Summary of meeting with @JAllemandou about some of the challenges / opportunities we might have for adding more wikis to the existing clickstream. The good news is that the scalability of the job isn't so much of an issue (size of data being processed won't change much) but there are some tweaks that are likely needed for the oozie coordination and just generally useful improvements:
Existing code:
* Main job: https://github.com/wikimedia/analytics-refinery-source/blob/master/refinery-job/src/main/scala/org/wikimedia/analytics/refinery/job/ClickstreamBuilder.scala
* Scheduler / move files: https://github.com/wikimedia/analytics-refinery/tree/master/oozie/clickstream
Scalability challenges:
[] The oozie scheduler ([[https://github.com/wikimedia/analytics-refinery/blob/1dbbd3dfa996d2e970eb1cbc0a63d53040d4e3a3/oozie/clickstream/coordinator.properties#L79|code]]) both runs the job and moves the output files to more readable filenames. It's believed that this part will fail if more wikis are added though because Oozie doesn't handle for loops well at all. The fix for this is probably move the renaming part off of Oozie and onto the scala job or perhaps Airflow if we're being particularly ambitious about modernizing the job.

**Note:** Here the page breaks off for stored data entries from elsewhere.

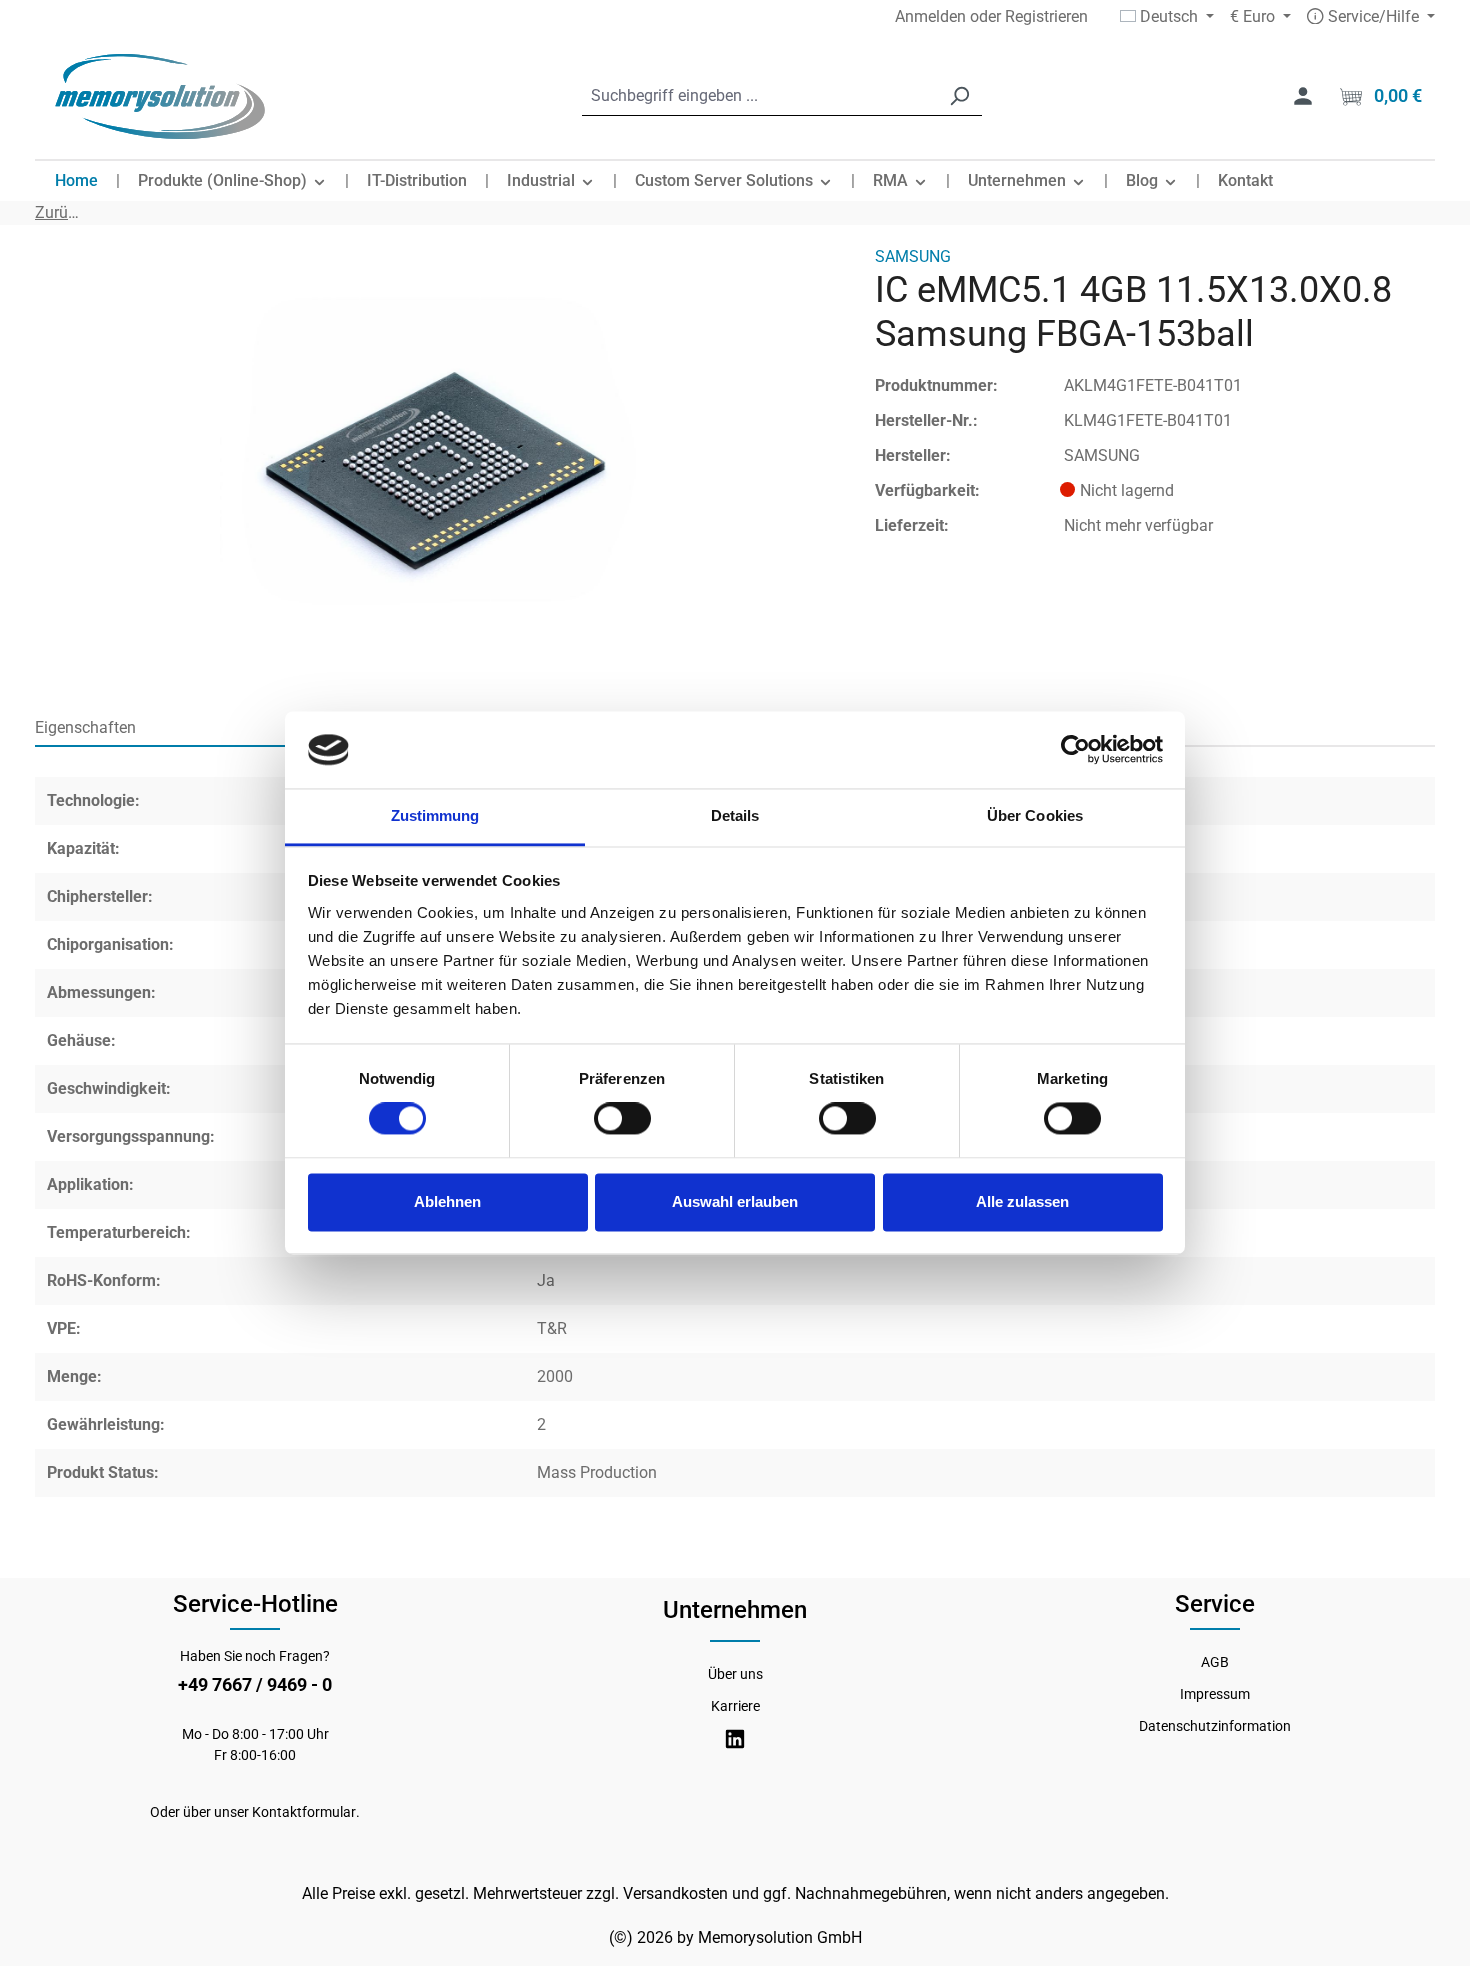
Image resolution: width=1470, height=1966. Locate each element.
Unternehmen (735, 1610)
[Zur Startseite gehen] (160, 96)
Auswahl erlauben (735, 1201)
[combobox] (759, 96)
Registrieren (1046, 16)
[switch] (622, 1119)
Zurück (58, 212)
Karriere (735, 1706)
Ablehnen (447, 1201)
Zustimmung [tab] (435, 815)
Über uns (735, 1674)
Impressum (1215, 1694)
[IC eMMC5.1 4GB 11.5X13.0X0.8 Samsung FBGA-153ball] (435, 460)
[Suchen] (959, 96)
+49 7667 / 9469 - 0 (255, 1684)
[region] (435, 460)
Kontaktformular (304, 1812)
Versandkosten (675, 1893)
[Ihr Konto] (1303, 96)
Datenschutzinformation (1215, 1726)
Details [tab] (735, 815)
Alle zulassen (1022, 1201)
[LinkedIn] (735, 1739)
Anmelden (930, 16)
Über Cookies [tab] (1035, 815)
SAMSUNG (913, 256)
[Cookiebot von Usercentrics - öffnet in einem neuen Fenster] (1075, 750)
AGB (1215, 1662)
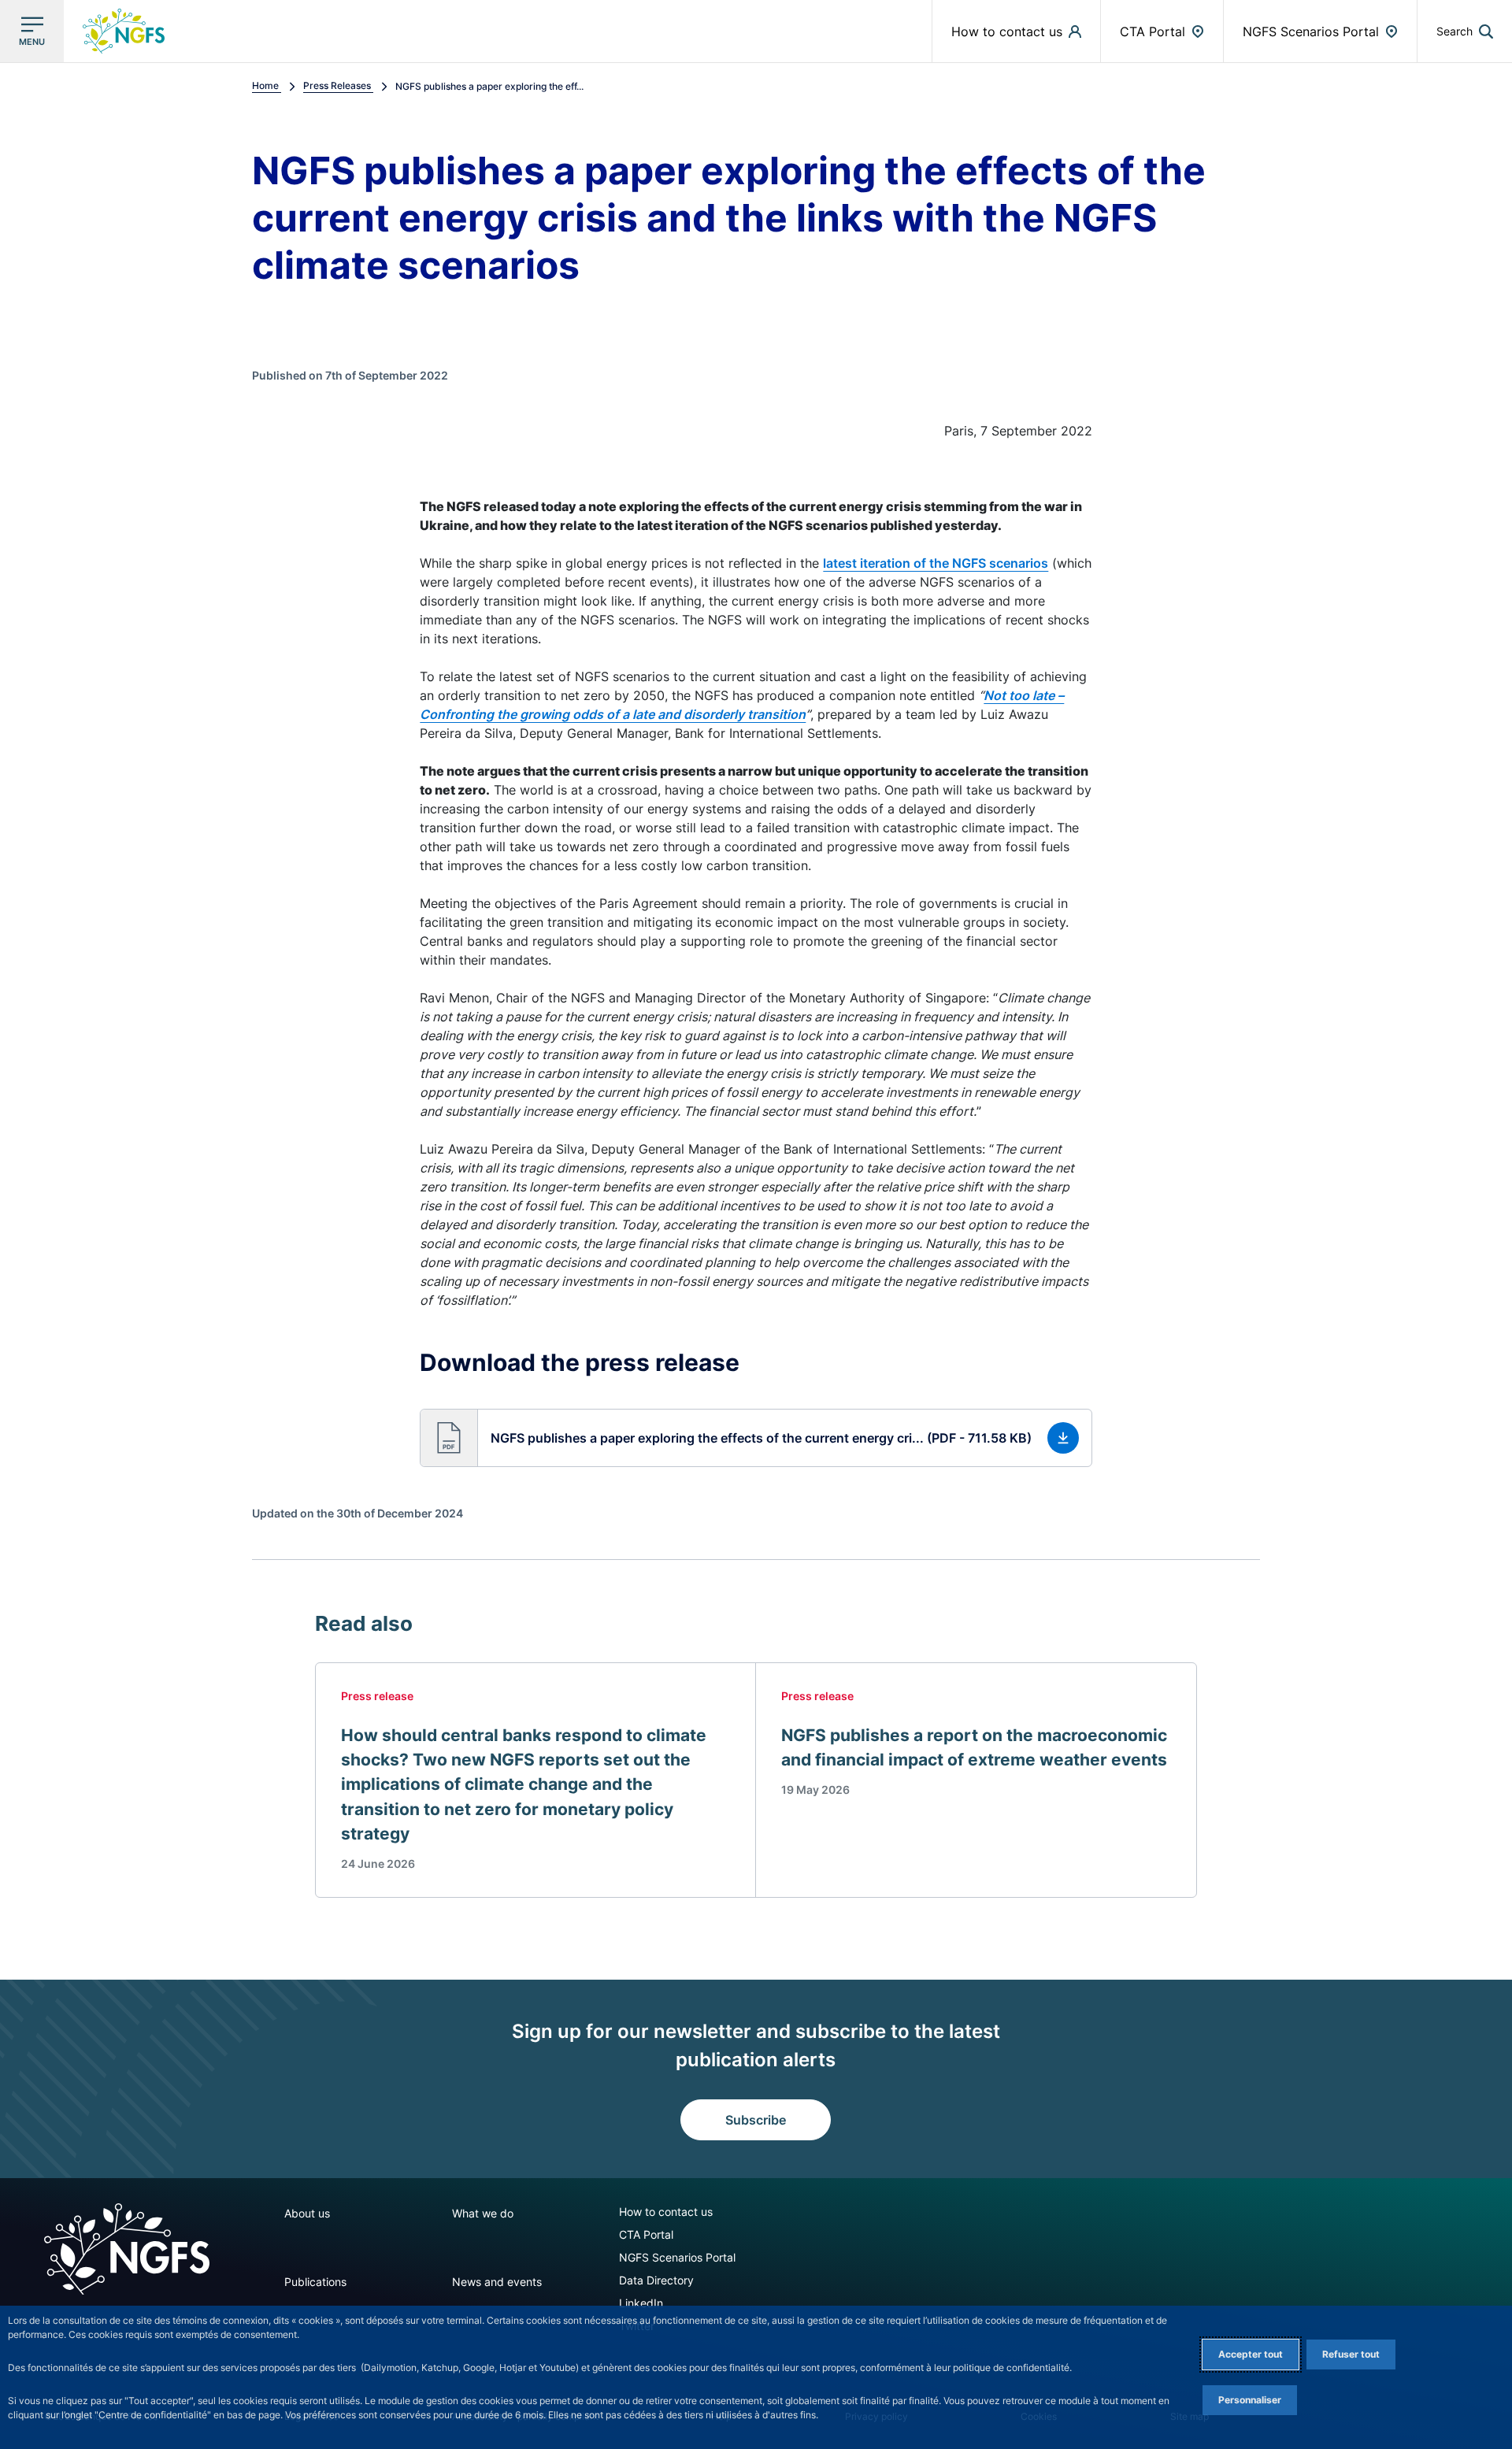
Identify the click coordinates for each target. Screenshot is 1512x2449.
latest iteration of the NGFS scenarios (935, 563)
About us (307, 2213)
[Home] (126, 2249)
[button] (1465, 31)
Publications (315, 2281)
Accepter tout (1250, 2354)
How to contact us (666, 2211)
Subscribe (755, 2120)
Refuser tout (1351, 2354)
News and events (497, 2281)
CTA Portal (646, 2234)
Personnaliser (1249, 2400)
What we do (482, 2213)
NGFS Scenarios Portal (677, 2257)
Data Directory (656, 2280)
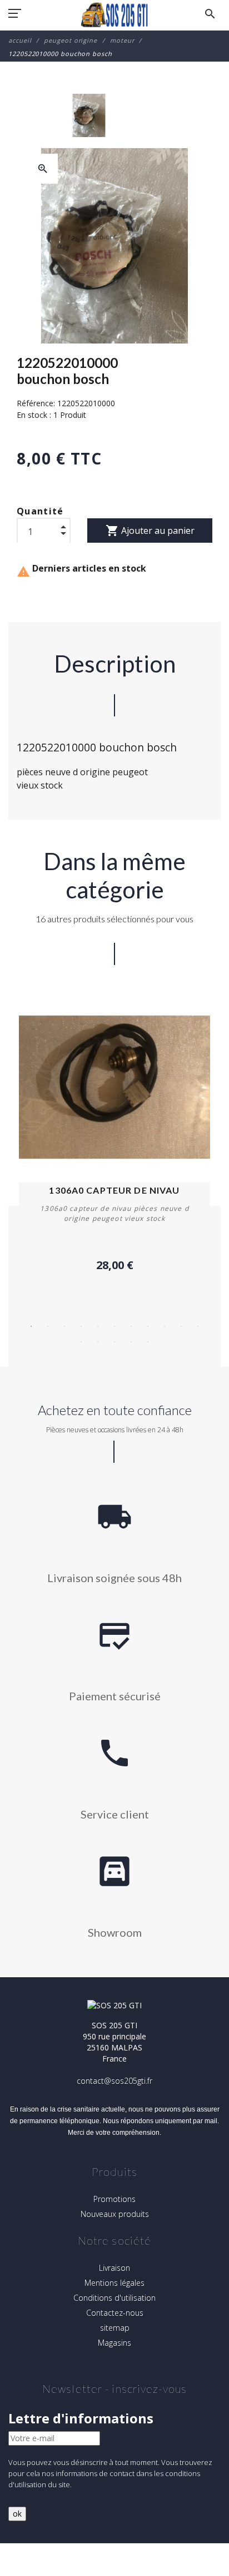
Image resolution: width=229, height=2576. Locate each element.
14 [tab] (114, 1341)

[] Does the privacy review still hold? Should there be some filters put in place for smaller wikis?
[] Right now all the data is coalesced onto a single partition and then split into individual wiki-specific files. Better would be to send each wiki to a single partition for writing. English Wikipedia is ~400MB and in theory should be the largest so a single worker should always be able to handle a single wiki.
Optional improvements:
[] Moving namespace to a parameter (right now hard-coded that only namespace 0 is kept but that might not work for some wikis where there are additional namespaces of interest): https://github.com/wikimedia/analytics-refinery-source/blob/master/refinery-job/src/main/scala/org/wikimedia/analytics/refinery/job/ClickstreamBuilder.scala#L317
[] Allow for querying all wikis. Right now a list of wikidbs is passed. If no wikidbs are provided though, there'd be no results and ideally you could easily say "give me all Wikipedias" without listing them all.
[] Does redirect handling need to be more flexible to handle multi-hop redirects -- e.g., A -> B -> C -> D? It's believed that bots fix those on-wiki but might be worth checking.